House intelligence committee leaders unveiled a bipartisan cybersecurity bill Tuesday amid signs of broad agreement on long-sought legislation that would allow private companies to share with the government details of how they are hacked, without fear of being sued.
"We're light years ahead of where we were last session," said Rep. Adam Schiff, the ranking Democrat on the committee, who briefed reporters on the bill with Chairman Devin Nunes.
The information sharing is badly needed, backers say, so that government agencies can help the private sector defend itself against sophisticated cyberattacks, many of which are undertaken by intelligence agencies in countries such as Russia, China, North Korea and Iran.
The House bill would grant companies liability protection if they stripped out personal information from the data and shared it in real time through a civilian portal, most likely run by the Department of Homeland Security.
Similar efforts have foundered in previous years over concerns by privacy groups that personal information held by companies would end up in the hands of the National Security Agency, the digital spying agency that is the country's foremost repository of cyber expertise. The House bill would allow the NSA to get the data, but not until it had been stripped of private information.
The House bill tracks closely with a similar bill approved, 14-1, two weeks ago by the Senate intelligence committee. It's not markedly different from other competing proposals. The White House, which threatened to veto the House-passed cyber measure last session over privacy issues, has not voiced a position on the current bill, but committee officials said informal consultations have been favorable.
"We're trying to balance all sides of this," Nunes said.

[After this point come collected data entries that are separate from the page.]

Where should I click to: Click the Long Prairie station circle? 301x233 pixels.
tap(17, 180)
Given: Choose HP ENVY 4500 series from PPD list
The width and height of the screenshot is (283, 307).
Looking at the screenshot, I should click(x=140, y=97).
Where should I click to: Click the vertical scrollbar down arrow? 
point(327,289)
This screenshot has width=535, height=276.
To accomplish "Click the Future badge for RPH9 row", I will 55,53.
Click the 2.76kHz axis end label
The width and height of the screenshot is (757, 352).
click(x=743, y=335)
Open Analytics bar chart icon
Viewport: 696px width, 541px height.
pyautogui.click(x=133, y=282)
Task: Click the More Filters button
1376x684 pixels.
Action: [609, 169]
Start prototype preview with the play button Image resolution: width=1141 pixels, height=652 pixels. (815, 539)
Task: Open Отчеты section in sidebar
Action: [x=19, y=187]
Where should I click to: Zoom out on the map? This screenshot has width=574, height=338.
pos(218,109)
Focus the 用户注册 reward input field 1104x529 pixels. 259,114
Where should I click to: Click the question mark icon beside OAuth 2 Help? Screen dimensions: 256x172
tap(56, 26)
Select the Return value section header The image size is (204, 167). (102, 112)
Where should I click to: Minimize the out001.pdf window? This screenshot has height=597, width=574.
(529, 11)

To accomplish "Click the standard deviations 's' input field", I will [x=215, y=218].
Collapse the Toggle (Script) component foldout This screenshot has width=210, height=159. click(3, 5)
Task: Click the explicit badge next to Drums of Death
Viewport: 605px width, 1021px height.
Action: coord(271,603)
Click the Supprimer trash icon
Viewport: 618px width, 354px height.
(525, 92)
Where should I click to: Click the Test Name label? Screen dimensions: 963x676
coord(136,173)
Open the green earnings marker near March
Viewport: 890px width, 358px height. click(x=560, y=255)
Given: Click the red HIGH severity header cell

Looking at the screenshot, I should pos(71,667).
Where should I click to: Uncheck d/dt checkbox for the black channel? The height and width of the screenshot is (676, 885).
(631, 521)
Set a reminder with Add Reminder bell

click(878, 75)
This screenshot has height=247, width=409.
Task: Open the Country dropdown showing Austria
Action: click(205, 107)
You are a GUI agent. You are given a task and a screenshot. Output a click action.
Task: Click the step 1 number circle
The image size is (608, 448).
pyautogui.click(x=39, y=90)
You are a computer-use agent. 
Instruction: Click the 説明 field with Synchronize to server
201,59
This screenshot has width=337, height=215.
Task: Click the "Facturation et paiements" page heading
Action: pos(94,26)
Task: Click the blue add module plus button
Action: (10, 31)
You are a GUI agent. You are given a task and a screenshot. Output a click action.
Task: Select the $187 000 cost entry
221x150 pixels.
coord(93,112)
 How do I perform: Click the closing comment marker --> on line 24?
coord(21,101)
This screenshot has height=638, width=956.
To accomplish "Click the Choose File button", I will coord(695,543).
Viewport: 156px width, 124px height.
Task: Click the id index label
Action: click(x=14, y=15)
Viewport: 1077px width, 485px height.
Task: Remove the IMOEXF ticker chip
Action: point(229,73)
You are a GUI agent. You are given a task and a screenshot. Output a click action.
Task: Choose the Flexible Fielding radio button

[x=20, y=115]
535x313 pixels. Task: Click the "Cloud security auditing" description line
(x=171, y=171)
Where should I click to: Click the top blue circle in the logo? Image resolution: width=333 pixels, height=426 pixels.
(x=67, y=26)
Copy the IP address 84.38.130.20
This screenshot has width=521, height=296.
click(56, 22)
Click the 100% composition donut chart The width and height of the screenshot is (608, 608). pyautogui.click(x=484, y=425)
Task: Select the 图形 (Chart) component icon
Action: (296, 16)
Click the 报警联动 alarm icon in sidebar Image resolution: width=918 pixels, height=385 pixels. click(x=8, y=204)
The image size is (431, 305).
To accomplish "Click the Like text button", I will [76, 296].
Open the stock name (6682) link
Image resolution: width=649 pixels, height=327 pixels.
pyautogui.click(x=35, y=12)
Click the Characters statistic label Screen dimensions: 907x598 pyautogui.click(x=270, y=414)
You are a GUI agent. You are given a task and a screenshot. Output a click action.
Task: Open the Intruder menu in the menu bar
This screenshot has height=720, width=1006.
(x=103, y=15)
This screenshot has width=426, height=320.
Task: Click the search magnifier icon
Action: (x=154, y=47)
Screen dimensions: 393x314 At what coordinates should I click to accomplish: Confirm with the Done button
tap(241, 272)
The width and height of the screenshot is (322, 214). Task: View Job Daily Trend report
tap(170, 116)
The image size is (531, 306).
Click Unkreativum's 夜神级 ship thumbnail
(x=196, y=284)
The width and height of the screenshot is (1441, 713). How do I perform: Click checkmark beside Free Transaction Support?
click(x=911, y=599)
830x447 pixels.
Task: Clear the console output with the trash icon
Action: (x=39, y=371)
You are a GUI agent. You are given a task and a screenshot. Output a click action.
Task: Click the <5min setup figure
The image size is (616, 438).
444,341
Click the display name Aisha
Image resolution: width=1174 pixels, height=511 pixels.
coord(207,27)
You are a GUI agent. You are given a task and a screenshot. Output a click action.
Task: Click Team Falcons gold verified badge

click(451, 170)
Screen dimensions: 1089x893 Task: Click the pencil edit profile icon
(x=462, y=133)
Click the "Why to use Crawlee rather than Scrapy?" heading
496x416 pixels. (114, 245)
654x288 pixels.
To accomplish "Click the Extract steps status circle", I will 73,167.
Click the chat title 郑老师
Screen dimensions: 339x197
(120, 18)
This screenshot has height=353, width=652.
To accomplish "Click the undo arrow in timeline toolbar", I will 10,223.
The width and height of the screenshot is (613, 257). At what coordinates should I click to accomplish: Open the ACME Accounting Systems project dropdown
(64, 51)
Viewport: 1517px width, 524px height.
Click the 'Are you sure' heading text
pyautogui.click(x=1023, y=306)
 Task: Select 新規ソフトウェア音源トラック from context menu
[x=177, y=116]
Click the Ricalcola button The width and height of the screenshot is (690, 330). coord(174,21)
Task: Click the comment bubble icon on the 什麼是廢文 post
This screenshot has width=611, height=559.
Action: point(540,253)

The compromise comes amid an increasing pace of cyberattacks against private companies, including one against Sony Pictures Entertainment that the U.S. government says was carried out by North Korea. The hackers damaged Sony computers and released secret corporate information.
U.S. officials have long warned of the risks that cyberattacks could do physical damage, including poisoning water systems, blowing up chemical plants and shutting down parts of the U.S. power grid.